物欲マキシマム

 職場の対面の席のプロゴルファー猿みたいな顔の人は、トリビア王というか上田晋也ばりのうんちく王だ。エスプレッソコーヒーは単純に濃く入れたから苦いんだと思っていたら、そうじゃなくてあれは豆をこがした苦みなんだとプロゴルファー猿みたいな顔の人が言っていた。親方は「炭焼きならいいけど、焼きすぎて炭になっちゃったりしてな、困った困ったうひゃひゃひゃひゃ」とか言って機嫌良く笑っていた。ちなみに自身の持つ回転寿司の最高記録は12皿だそうだ。リアクションを取りづらい中途半端な記録である。

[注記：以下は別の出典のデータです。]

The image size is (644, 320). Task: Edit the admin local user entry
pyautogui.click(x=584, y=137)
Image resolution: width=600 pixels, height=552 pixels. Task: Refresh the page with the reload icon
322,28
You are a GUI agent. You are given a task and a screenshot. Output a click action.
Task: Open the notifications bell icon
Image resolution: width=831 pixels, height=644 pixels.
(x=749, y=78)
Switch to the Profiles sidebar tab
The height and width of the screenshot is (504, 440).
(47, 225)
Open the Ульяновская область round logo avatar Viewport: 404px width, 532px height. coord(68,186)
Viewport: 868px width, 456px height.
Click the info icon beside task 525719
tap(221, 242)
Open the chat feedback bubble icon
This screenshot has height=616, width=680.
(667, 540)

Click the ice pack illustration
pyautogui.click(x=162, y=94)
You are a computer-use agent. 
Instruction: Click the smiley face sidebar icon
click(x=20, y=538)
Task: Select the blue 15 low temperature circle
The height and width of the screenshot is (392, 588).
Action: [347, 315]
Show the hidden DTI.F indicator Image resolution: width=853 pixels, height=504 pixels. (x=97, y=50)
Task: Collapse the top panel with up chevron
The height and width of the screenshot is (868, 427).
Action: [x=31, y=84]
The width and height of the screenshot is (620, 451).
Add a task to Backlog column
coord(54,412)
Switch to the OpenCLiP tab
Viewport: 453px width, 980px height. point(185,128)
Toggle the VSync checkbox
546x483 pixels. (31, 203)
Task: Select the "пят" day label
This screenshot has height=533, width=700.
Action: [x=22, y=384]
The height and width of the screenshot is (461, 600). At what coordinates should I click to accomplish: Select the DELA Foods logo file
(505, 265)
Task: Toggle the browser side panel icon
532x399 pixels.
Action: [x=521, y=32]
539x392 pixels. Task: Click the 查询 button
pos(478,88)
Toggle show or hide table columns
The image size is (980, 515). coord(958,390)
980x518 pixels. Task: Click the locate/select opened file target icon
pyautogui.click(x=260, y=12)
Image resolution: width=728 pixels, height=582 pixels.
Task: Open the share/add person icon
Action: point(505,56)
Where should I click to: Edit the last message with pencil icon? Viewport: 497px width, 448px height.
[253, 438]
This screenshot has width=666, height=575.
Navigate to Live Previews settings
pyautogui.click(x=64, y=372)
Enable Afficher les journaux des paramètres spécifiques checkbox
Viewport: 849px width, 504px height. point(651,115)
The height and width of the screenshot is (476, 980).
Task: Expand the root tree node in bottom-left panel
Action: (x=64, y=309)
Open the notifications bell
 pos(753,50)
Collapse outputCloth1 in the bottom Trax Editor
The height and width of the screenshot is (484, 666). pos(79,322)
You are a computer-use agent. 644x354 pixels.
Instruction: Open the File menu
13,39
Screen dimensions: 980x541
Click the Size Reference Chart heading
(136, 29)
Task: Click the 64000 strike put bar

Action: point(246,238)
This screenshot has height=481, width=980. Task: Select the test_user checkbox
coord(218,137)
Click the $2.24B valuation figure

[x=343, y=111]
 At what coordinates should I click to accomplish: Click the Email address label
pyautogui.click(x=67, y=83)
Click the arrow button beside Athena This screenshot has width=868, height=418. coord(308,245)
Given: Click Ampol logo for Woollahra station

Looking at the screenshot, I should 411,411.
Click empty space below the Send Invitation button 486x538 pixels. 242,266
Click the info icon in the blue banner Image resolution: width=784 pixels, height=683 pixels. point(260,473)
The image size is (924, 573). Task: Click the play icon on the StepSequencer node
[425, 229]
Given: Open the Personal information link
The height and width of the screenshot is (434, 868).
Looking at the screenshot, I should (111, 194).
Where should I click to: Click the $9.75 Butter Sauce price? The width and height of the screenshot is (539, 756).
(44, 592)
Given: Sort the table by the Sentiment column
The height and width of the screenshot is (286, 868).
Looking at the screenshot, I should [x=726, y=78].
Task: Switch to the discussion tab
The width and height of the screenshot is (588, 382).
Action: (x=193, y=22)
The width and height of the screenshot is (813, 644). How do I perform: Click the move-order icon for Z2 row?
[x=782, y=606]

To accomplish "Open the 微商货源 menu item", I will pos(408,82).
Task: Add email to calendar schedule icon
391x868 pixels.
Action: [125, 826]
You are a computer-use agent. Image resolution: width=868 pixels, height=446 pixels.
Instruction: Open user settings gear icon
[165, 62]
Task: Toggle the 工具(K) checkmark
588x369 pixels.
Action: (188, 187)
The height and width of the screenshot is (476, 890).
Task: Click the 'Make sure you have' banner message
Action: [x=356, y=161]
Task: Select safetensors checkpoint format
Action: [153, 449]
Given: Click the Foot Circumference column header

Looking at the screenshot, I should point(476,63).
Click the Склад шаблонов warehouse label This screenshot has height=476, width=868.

 午後から郡山のほうへ仕事で出かけたが、用事を終えてから某デパートへ寄った。お目当ては、ブライトリングフェアである。"フェア"と銘打っているだけあって品揃えもなかなか良いが、店員の博識さ(ここの店員と比べると、金●堂の店員がいかに無知なのかわかってしまう)に恐れ入った。こちらで欲しがっている情報を、求めている以上にこと細かく説明してくれる。恋が愛に進化したとでも申しましょうか、もともと惚れていたがますます欲しくなり、どうしても手に入れたいと思うようになってしまった。たぶん買うわ。そしてクラブ・ブライトリングの会員になるわ。帰りの車の中で「クラブラブラブ、ブライトイトイト、リングングング…」という言葉が残響音を含みながら繰り返し繰り返し聴こえてきた。とりえあず財産形成貯蓄を引き出す手続きからはじめますから。